While the definition of homesteading has changed over the years, homesteading today is, at its core, a lifestyle of self-sufficiency. Merriam-Webster dictionary defines self-sufficiency as the quality or state of being self-sufficient. More specifically, to be self-sufficient is defined as [being] able to maintain oneself or itself without outside aid.

Homesteading is encompassed by a variety of skills that enable a family to live with limited assistance from the outside world. That being said, there is no one proper way to commit to homesteading. While the resulting goal is generally the same, you’ll find that many people who claim this lifestyle have differing ideas of what it means to them. Their objectives could entail one or more of the following:

  1. Growing vegetables and fruits
  2. Raising animals for meat, dairy, eggs, etc.
  3. Preserving food by canning, dehydrating, curing, smoking, etc.
  4. Producing electricity by means of solar, wind or water
  5. Building shelters
  6. Collecting rainwater
  7. Hunting and foraging
  8. Making clothing or supplies
  9. Storing food or other necessities
  10. …And much more!

Why commit to this lifestyle?


1. Emergency Preparedness


What would you do if these displays were empty?

Life in society as we know it today might not be sustainable under certain conditions. Many families would lack proper knowledge of how to care for themselves outside of the current model of living. Unexpected events can leave us without access to things and places we are accustomed to having at our disposal. Even if you aren’t facing a societal crisis, a personal emergency can come up at any time. Having extra supplies and food on hand can make all the difference.

Here are some scenarios to consider:

  • Natural Disasters
  • Unemployment
  • Power Outage
  • Medical Emergency
  • Vehicle Trouble
  • Violent Crime
  • Terrorist Attacks

In an ideal world, you would never be forced to experience such a thing, but our world and our lives are imperfect and the best you can do is to hope for the best and prepare for the worst.

2. Financial Security


What if you didn’t have to worry about affording groceries each week?
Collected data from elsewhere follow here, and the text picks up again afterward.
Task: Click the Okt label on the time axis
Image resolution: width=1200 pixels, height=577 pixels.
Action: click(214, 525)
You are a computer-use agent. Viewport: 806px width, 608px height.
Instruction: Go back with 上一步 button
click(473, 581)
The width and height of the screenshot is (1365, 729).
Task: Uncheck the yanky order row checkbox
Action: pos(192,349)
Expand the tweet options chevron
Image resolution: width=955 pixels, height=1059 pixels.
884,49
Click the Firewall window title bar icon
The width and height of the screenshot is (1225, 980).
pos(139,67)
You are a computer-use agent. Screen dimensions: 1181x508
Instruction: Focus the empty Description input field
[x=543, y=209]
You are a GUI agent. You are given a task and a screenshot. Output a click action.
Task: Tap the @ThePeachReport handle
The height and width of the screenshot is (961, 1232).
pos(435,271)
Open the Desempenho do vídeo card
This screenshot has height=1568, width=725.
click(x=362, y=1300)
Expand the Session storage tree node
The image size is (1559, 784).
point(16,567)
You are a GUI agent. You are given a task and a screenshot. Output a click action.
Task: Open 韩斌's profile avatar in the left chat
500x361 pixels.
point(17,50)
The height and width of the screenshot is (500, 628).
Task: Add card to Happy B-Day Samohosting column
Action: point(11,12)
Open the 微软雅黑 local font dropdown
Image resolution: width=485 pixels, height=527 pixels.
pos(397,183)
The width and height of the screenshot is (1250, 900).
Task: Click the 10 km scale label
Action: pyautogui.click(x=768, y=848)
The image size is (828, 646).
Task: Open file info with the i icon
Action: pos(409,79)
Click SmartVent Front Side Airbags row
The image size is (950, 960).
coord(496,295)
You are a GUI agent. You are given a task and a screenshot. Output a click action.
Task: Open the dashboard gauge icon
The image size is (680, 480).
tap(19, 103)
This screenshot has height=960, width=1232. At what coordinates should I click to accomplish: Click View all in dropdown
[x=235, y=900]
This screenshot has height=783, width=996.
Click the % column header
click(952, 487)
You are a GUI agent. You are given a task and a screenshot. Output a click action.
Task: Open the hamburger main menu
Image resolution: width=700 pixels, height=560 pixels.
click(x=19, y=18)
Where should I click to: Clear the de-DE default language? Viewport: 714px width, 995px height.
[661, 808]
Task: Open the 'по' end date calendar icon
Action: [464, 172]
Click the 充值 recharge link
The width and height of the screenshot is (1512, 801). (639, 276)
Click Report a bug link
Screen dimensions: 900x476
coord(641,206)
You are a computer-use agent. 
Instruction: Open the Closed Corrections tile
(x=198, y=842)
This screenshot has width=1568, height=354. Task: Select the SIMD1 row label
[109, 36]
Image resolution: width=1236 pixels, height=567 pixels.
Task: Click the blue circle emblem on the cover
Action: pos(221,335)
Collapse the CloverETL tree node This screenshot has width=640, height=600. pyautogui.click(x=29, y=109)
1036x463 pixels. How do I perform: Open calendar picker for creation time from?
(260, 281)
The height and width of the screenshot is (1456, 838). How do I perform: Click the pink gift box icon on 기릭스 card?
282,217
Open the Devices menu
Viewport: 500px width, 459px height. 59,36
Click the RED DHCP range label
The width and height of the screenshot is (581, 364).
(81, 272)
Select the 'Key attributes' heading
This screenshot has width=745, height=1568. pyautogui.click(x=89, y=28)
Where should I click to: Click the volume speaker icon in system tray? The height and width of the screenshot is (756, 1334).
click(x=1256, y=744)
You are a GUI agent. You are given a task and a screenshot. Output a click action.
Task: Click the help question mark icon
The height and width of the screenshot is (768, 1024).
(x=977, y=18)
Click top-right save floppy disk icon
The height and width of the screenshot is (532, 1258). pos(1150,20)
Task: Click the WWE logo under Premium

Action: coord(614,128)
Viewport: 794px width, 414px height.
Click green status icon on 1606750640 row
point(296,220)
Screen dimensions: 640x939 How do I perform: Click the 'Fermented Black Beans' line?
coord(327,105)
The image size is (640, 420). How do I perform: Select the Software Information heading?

Admittedly, you aren’t going to start saving money overnight. In fact, the initial cost of starting up a homestead can seem burdensome at the time, but you need to consider the rewards that you reap after you sow the seeds. Ultimately, you will reduce your need to spend outside of the home to maintain your lifestyle. The tasks that you decide you are capable and willing to undertake will determine how much you rely on external sources. If you have a surplus of certain items, such as produce or eggs, you can also generate income. The more you are willing to commit to, the more control you have over your situation, which will likely allow you to feel more at ease and less stressed about your financial situation. 

3. Health

Food plays a significant role in your overall health.

Generally speaking, if you are in control of your food, you are in control of your health. There are exceptions to that rule, but healthy dietary habits can be a crucial step in paving the way to a healthy life. One important thing to consider is what is in the food you are eating. What better way to stay familiar with your food than to grow or raise it yourself? By growing your own food you can avoid:

  • Questionable herbicides and pesticides
  • Added hormones and antibiotics
  • Foods stripped of nutrients with artificial vitamins added
  • Excessive amounts of sodium and sugar 
  • Dangerous bacteria exposure

Additionally, you get the health benefits of being outdoors, such as the production of vitamin D. A 2010 Harvard Health Letter highlights the reasons why time outdoors can be good for the human body.

You may or may not be convinced that homesteading is the right choice for you. Maybe you do have an interest in such a lifestyle but don’t know where or how to start. Just remember that progress is progress, no matter how small (definitely not a “Horton Hears a Who” reference).